I created dummy data which is two numeric features. The target is binary classification, where the label is true iff the first number comes before the second when the two numbers are spelled out in alphabetical order.



In [1]:
from flax import linen as nn
from flax.training import train_state
from num2words import num2words
from time import time

import jax
import jax.numpy as jnp
import ml_collections
import numpy as np
import optax


class MLP(nn.Module):
    """A simple MLP model."""

    @nn.compact
    def __call__(self, x):
        # Since 4 and 400 are close in alphabetical order (even if not in numerical value), I hypothesize that
        # the first digit is especially important. So I create a first_digit feature below
        num_digits = jnp.log10(jnp.abs(x))
        first_digit = jnp.floor((jnp.abs(x) // (10 ** (num_digits)))).clip(0)
        x = jnp.hstack([x, num_digits, first_digit])
        x = nn.Dense(features=20)(x)
        x = nn.relu(x)
        x = nn.Dense(features=20)(x)
        x = nn.relu(x)
        x = nn.Dense(features=2)(x)
        return x


@jax.jit
def apply_model(state, X, labels):
    """Computes gradients, loss and accuracy for a single batch."""

    def loss_fn(params):
        logits = MLP().apply({"params": params}, X)
        one_hot = jax.nn.one_hot(labels, 2)
        loss = jnp.mean(optax.softmax_cross_entropy(logits=logits, labels=one_hot))
        return loss, logits

    grad_fn = jax.value_and_grad(loss_fn, has_aux=True)
    (loss, logits), grads = grad_fn(state.params)
    accuracy = jnp.mean(jnp.argmax(logits, -1) == labels)
    return grads, loss, accuracy


def train_epoch(state, train_ds, batch_size, rng):
    train_ds_size = len(train_ds["X"])
    steps_per_epoch = train_ds_size // batch_size

    perms = jax.random.permutation(rng, len(train_ds["X"]))
    perms = perms[: steps_per_epoch * batch_size]  # skip incomplete batch
    perms = perms.reshape((steps_per_epoch, batch_size))

    epoch_loss = []
    epoch_accuracy = []

    for perm in perms:
        batch_X = train_ds["X"][perm, ...]
        batch_labels = train_ds["labels"][perm, ...]
        grads, loss, accuracy = apply_model(state, batch_X, batch_labels)
        # state is a flax TrainState object with a tx property defining step
        # tx (effectively the optimizer) is set in create_train_state function below
        state = state.apply_gradients(grads=grads)
        epoch_loss.append(loss)
        epoch_accuracy.append(accuracy)
    train_loss = np.mean(epoch_loss)
    train_accuracy = np.mean(epoch_accuracy)
    return state, train_loss, train_accuracy


@jax.jit
def apply_gradients(state, grads):
    return state.apply_gradients(grads=grads)

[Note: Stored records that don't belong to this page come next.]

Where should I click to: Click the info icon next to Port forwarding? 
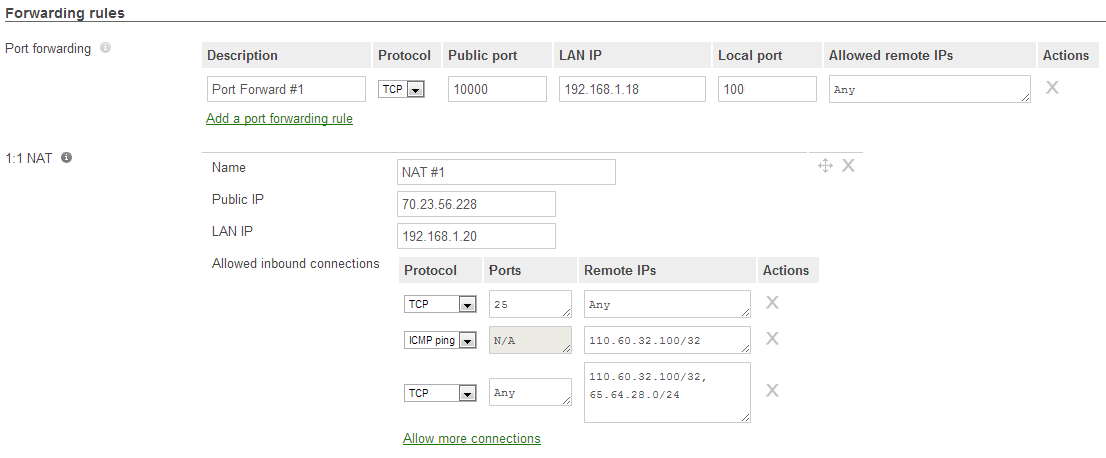[105, 48]
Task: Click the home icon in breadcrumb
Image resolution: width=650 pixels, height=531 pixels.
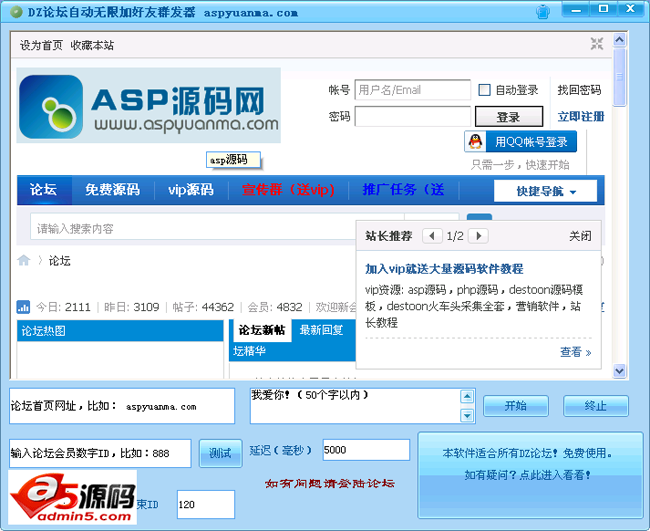Action: click(x=23, y=261)
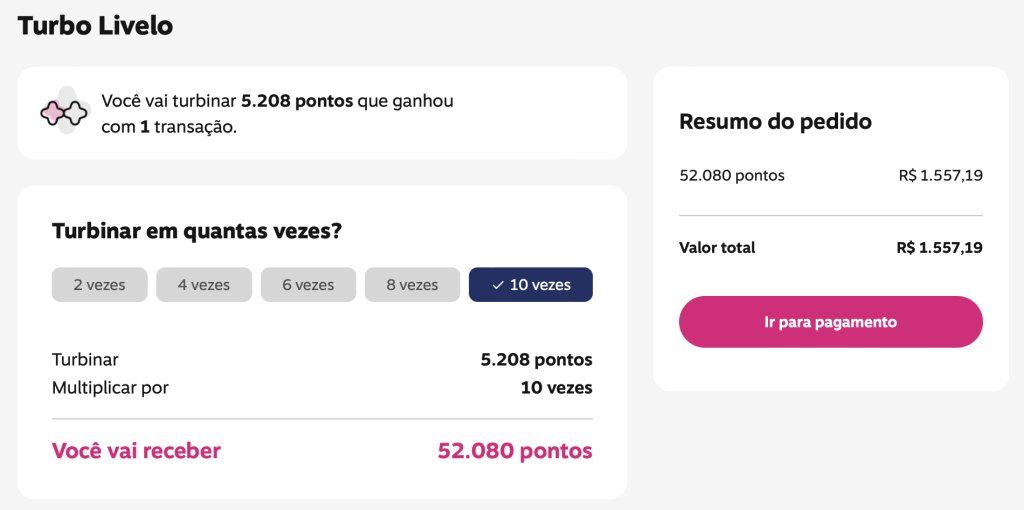Click the pink 52.080 pontos total
Screen dimensions: 1024x510
tap(514, 451)
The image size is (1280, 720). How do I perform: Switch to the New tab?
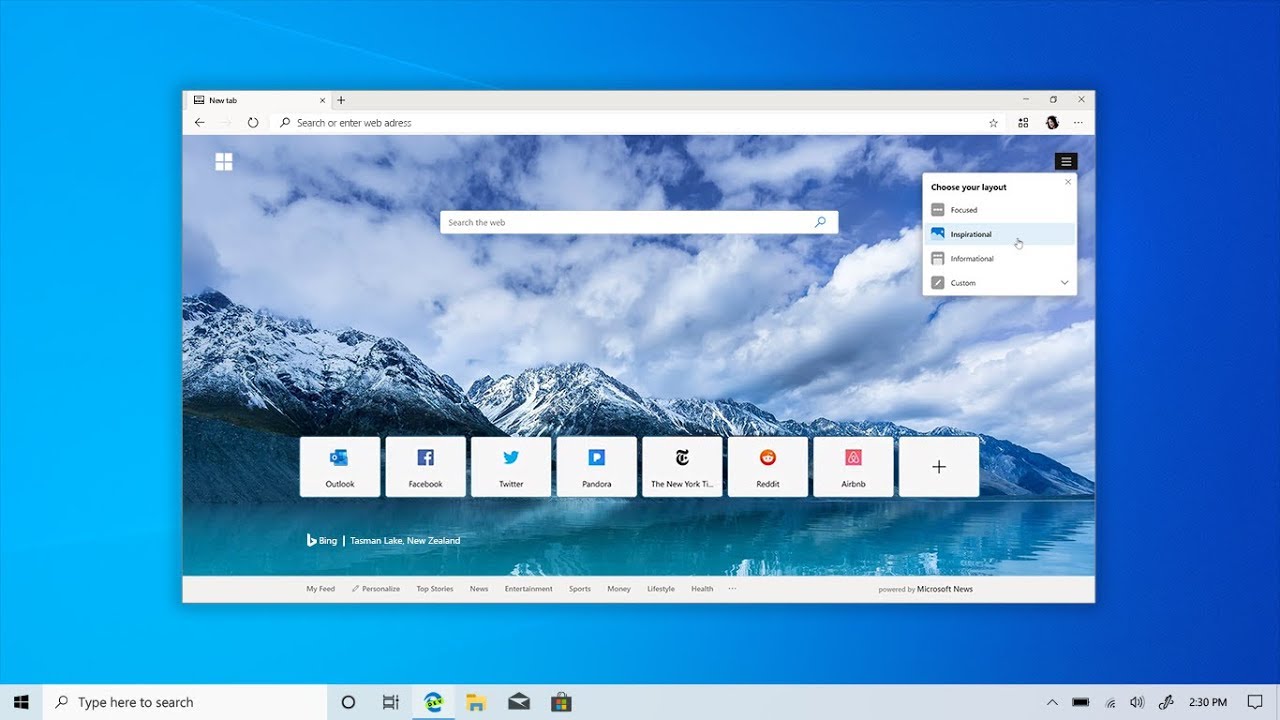click(222, 100)
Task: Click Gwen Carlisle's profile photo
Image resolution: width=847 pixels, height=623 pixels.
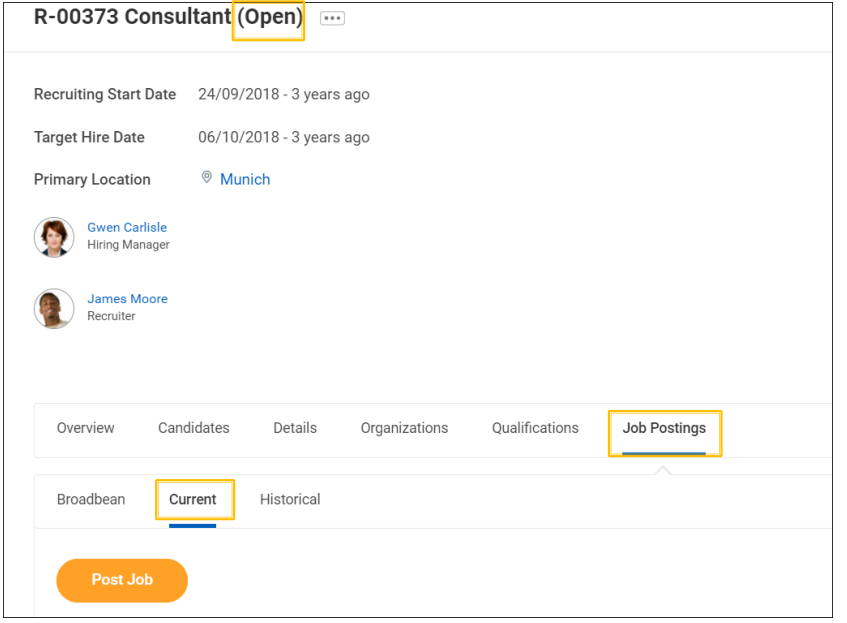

def create_train_state(rng, config):
    """Creates initial `TrainState`."""
    mlp = MLP()
    params = mlp.init(rng, jnp.ones([1, 2]))["params"]
    tx = optax.adabelief(config.learning_rate)
    return train_state.TrainState.create(apply_fn=mlp.apply, params=params, tx=tx)


def train_and_evaluate(config: ml_collections.ConfigDict,) -> train_state.TrainState:
    """Execute model training and evaluation loop.

  Args:
    config: Hyperparameter configuration for training and evaluation.

  Returns:
    The train state (which includes the `.params`).
  """
    train_ds, test_ds = make_data()
    rng = jax.random.PRNGKey(0)

    rng, init_rng = jax.random.split(rng)
    state = create_train_state(init_rng, config)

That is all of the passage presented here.